Task details: Retype, exactly and with nothing added, the lines from the one showing "Open the 我的应用 menu" through the final line of the material. Omit pictures.

Data supplied:

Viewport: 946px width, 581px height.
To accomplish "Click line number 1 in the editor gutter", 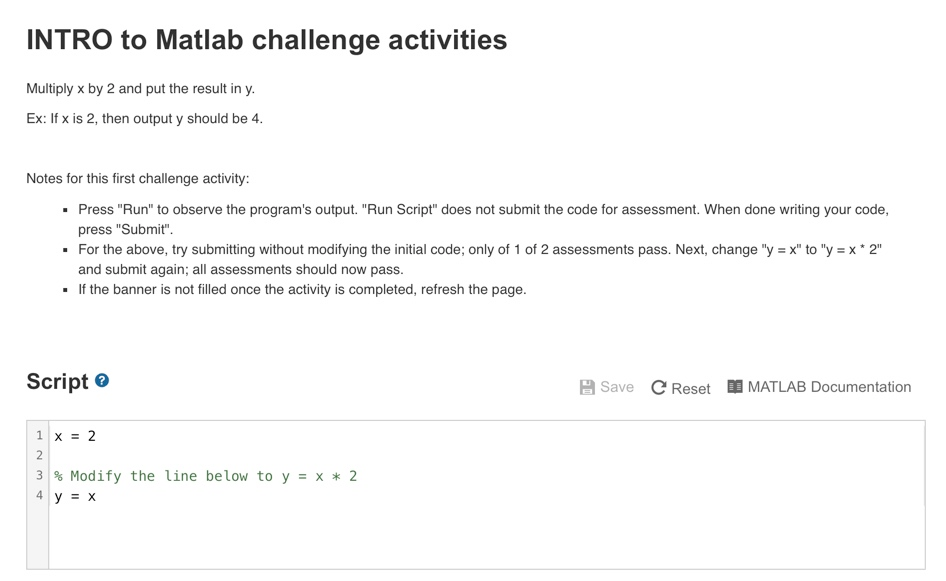I will pos(38,435).
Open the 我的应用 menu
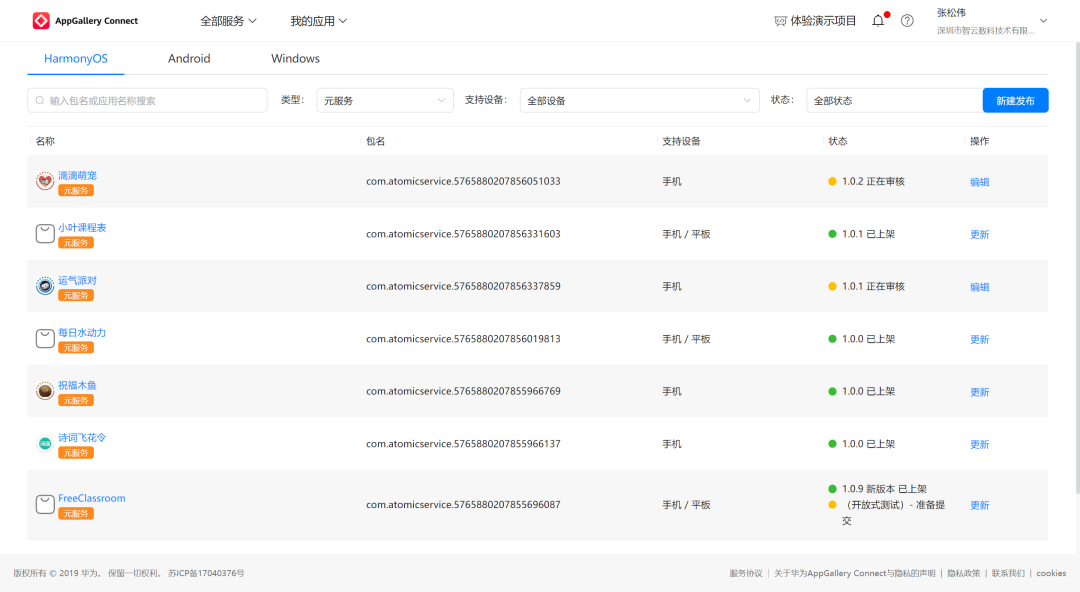 319,20
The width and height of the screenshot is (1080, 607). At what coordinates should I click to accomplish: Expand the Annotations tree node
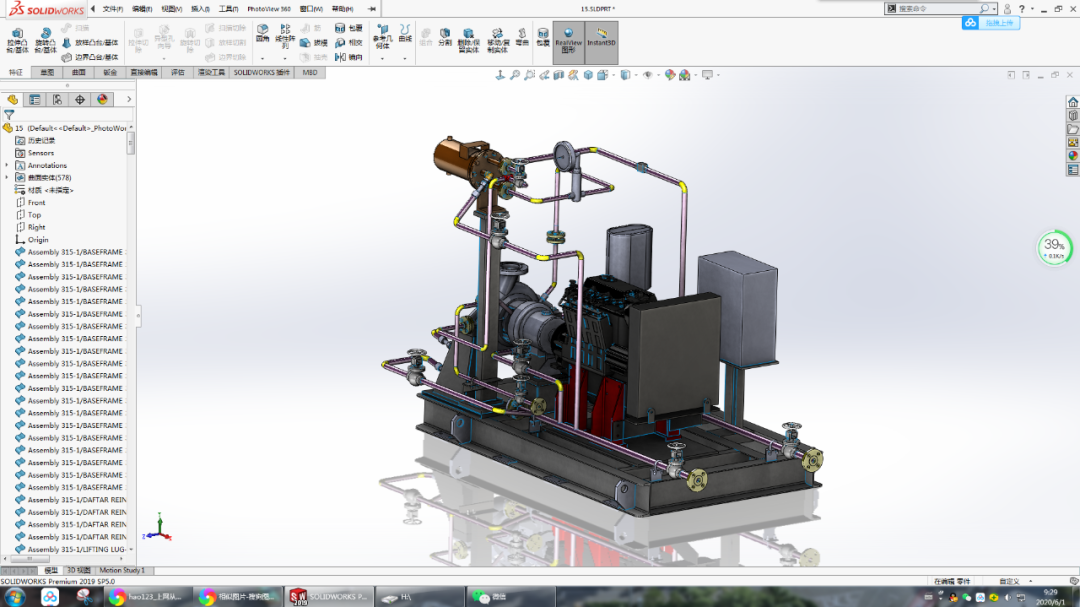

Response below:
Open the 我的应用 menu
 319,20
The width and height of the screenshot is (1080, 607). At what coordinates should I click to accomplish: Expand the Annotations tree node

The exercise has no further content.